If the weekly news of cybersecurity breaches has taught us anything, it’s that even in the best of times there is a disconnect between most organization’s cybersecurity policies and the actual threats on the ground. Businesses react to the actions of cyber criminals as opposed to preemptively securing their network and environment.

Many are content to put up defenses that protect them from the virus, malware, or phishing scams that affect their competition as long as they can avoid becoming victimized. This reactionary response may have worked okay in the past, but in a post COVID-19 world it is woefully inadequate.

Organizations need to analyze trends in cybersecurity and look at the changes they and other organizations have made to determine which ones should become a permanent part of their cybersecurity response. They will also need to identify which procedures and protocols that were hastily put into place immediately following the announcement of COVID-19 need to be removed.

Any changes that are made need to be viewed from the standpoint of how they can provide protection now and from unforeseen threats.
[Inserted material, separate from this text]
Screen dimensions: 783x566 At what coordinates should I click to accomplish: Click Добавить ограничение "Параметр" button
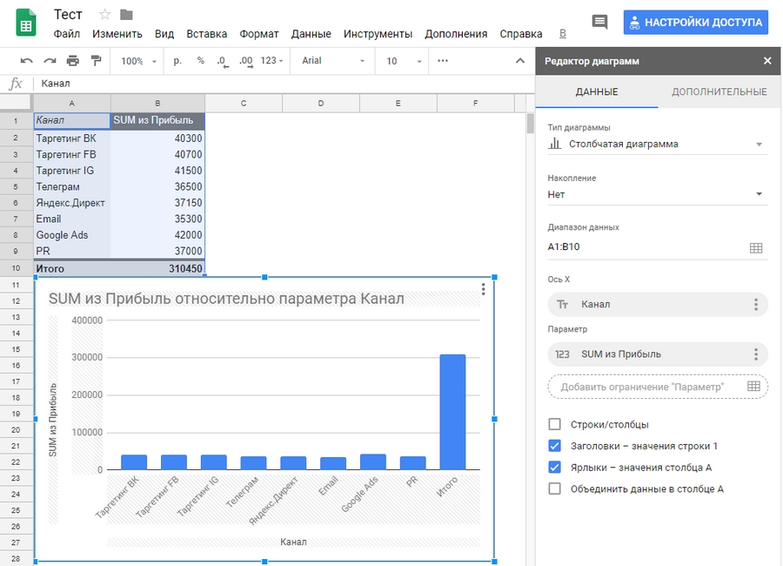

Post COVID-19 cybersecurity must be agile and allow businesses to react to sudden changes while maintaining a secure infrastructure.

Changes in the Work Environment That Are Expected to Become Permanent

Remote Working

The remote work environment is expected to continue to play a prominent role in business even after the pandemic is no longer threatening the world’s health. Businesses can prepare for this by getting sufficient on-demand bandwidth to keep content flowing freely. This is especially important with videoconferencing between employees, clients, and customers who live in a geographically dispersed areas.

Hackers are targeting Internet-based Remote Desktop protocol. This is the system that makes remote access of systems and servers possible. Organizations will need to determine whether its use is justifiable or if it is creating an unnecessary weak point of vulnerability.

The Use of Cloud Services

The expanded use of cloud services is also not expected to change. Several organizations have migrated to cloud services in the past few months. Although they were forced to change in order to respond to the pandemic, they are now benefiting from the efficiency, cost savings, security benefits, and resilience cloud solutions offer. For all of their benefits, though, cloud services require deliberate and strategic management.

This means that organizations need to adopt strategies for which cloud services can be used and how they will be used. They should know what cloud storage services they are using with the goal of minimizing the use of multiple services. This will also require creating clear storage policies and communicating those to all who would have access, including workers, management, clients, and other partners.

Strong Cybersecurity Policies

Cybersecurity policies will need to be frequently reviewed. This would include evaluating the pros and cons of IT capabilities, processes, and architecture. They should consider risk assessment a normal part of doing business. Strong passwords, multi-factor authentication, automatic log out for devices unattended by on-site and remote workers, and single sign-on policies will need to be evaluated.

The goal of all of this is to minimize the chances of becoming a victim of cyber crime. However, if there is a breach, organizations will need to have a strong response plan. They should have contingencies in place that reflect the new realities brought about by the pandemic. If an organization does not have a cyber incident breach response plan, now is the time to make one. Live tests should be performed periodically to evaluate the effectiveness of the breach response and to make adjustments.